Nashville International Center for Empowerment was recently selected to receive a National Literacy Directory Innovation Grant Award for its successful and innovative approach to supporting its students’ learning needs. To find out more about the Directory’s bi-monthly grant opportunities, subscribe to NCFL’s monthly e-newsletter. Literacy and education programs listed in the Directory are eligible. To join the Directory, start by creating your account here.

After receiving a string of requests English language learners (ELL) for classes that would prepare them to obtain a high school diploma, the Nashville International Center for Empowerment Adult Education Program created free pre-high school equivalency math and social study courses for English language learning students.
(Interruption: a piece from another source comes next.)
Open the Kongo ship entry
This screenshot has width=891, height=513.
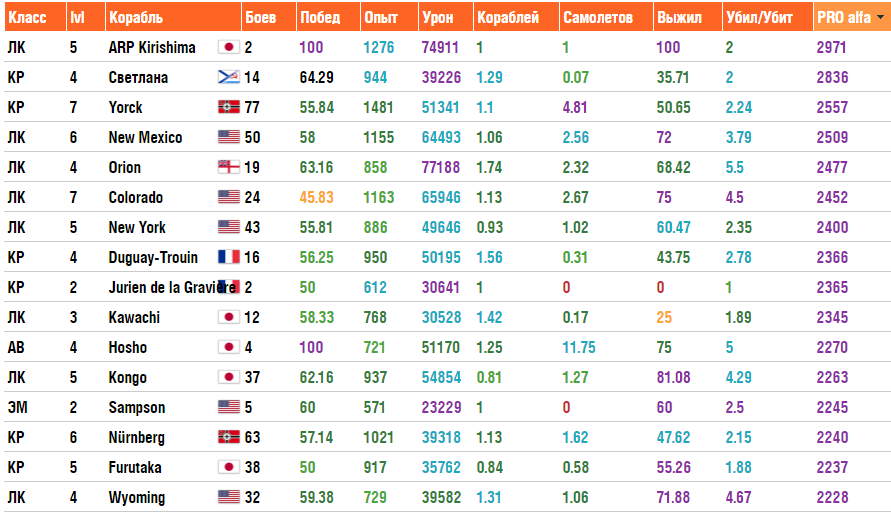[x=128, y=378]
NICE has always provided ESL classes that utilize a curriculum based on workforce and life-skills English classes, but realized many of their students were unfamiliar with the test-taking language, skills, and strategies needed to pass the GED and HiSet. Recognizing the distinct needs of ELL students, the math courses focused on the academic English needed to understand mathematical concepts and procedures. The social studies course addresses not only the academic language needed to pass the exam, but also how the specific content from anthropology to economics connects to students’ personal and public spheres of community.

“The Nashville International Center for Empowerment is taking preparation courses for high school equivalency tests to another level, meeting the distinct needs of their students in real world contexts. The National Literacy Directory is proud to recognize this organization’s innovative spirit and implementation,” said Lisa Avetisian, director of the National Literacy Directory.

NICE purchased iPads and integrated technology and task-based collaborative activities that allowed students to become comfortable with drawing and analyzing information from maps, charts, and other sources of visual information typically found on exams. NICE’s students were not only able to master the new concepts, but strengthened their digital literacy skills and formed connections with their classmates.

Further, these courses were strategically designed to further learning objectives by connecting course content and students to the larger community.

For example, a unit on “classical civilizations” with a focus on libraries and learning included a visit from the Nashville Public Library where students learned about library services and received library cards. Additionally, a unit on environment and sustainability created a partnership with Nashville’s Urban Green Lab.

The new courses launched in January 2016. Sixteen students are already benefitting from the creation of these courses and the newly incorporated technology and civics-based focus, and there’s now a waiting list to enroll in these classes.

“This class is very cool, you know? Maybe I will never go to Washington, D.C., but I know Smithsonian museum from my class in Nashville,” said Saad, an Iraqi student. “It helps to see things like the hominids in real life.”